Aims To report the successful outcome of HLA incompatible renal transplantation using plasmapheresis and intravenous immunoglobulin (on day –1) and quadruple immunosuppression with anti–thymocyte globulin (1.5 mg/kg day 1–4), corticosteroids, mycophenolate mofetil and tacrolimus (from day -7).

Methods Six month follow–up data of 14–year old young lady who underwent living related ABO compatible (O into B) and HLA incompatible renal transplantation from her father (mismatch 0,1,1) for end-stage kidney disease on peritoneal dialysis secondary to congenital abnormalities of the kidney and urinary tract with bilateral renal dysplasia, recurrent urinary tract infections, bilateral vesico–ureteric reflux after left ureteric reimplantation and right nephrectomy. She had a previous failed renal transplantation at 11 years of age with primary non–function due to intra-renal thrombosis (no acute rejection or TMA) requiring transplant nephrectomy the day after transplantation with 95–100% calculated reaction frequency due to HLA antibodies, specific for mismatches HLA B7 and DQ8 against father with B cell positive (T cell negative) crossmatch which was reduced to negative with test plasma exchange and reduction in MFI from 16,200 to 6,480 and from 11,602 to 4,625 on the day prior to transplantation. She had no offers from the deceased donor waiting list or via the paired exchange scheme (NLDKSS).
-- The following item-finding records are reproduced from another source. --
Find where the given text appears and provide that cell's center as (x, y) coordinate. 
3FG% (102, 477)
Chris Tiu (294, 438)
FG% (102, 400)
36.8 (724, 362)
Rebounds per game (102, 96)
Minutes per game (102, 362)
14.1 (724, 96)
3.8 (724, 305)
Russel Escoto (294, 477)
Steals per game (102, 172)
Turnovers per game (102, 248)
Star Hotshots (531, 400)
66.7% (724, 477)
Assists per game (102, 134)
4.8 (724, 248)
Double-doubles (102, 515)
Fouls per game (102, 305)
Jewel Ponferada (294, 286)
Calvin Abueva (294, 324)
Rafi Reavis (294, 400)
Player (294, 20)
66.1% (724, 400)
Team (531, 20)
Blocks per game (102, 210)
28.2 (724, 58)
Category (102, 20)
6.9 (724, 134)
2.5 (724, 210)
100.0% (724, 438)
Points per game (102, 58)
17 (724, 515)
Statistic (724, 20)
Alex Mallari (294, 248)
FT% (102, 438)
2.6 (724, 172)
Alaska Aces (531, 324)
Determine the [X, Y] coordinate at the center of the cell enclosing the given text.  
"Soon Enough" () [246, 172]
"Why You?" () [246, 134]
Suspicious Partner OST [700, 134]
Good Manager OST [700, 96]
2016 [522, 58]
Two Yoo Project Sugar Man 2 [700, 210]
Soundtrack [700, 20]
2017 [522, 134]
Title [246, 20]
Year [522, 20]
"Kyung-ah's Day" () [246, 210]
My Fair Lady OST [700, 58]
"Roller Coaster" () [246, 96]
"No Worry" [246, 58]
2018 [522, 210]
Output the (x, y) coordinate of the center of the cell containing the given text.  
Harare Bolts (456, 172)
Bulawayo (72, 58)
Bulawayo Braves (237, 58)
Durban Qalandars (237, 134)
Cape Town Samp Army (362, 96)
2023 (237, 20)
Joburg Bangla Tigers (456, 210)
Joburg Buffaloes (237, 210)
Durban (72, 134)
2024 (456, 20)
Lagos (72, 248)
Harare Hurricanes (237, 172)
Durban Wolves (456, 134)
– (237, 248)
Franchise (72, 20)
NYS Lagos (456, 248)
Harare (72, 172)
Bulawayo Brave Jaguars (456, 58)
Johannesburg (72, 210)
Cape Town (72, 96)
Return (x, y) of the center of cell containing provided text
Results Successful renal transplant without further antibody removal or surgical complications with six month follow–up data with stable renal allograft function with eGFR of 60–96 mls/min/1.73m2, 12-hour trough tacrolimus and mycophenolate levels of 7.3 mcg/l and 3.0 mg/l respectively, controlled hypertension on one anti-hypertensive agent with minimal albuminuria (17.4 mg/mmol). Her DSA reduced to 4,691on day 2 but increased further to 23,772 to 38,630 during weeks 1 to 3 and have stabilised out at 21,246 to 22,168 (B7 and DQ8 of 8,407 and 13,761 respectively). She has had three percutaneous renal transplant biopsies at weeks 2, 7 and 11 without acute rejection or IFTA but moderate concentric fibrous intimal thickening of large muscular arteries and C4d deposition in peritubular capillaries and glomeruli.

Conclusions This is the first paediatric HLA incompatible renal transplantation in UK and highlights that clinicians must consider this option in ESKD patients whose living donors have been excluded due to HLA incompatibility.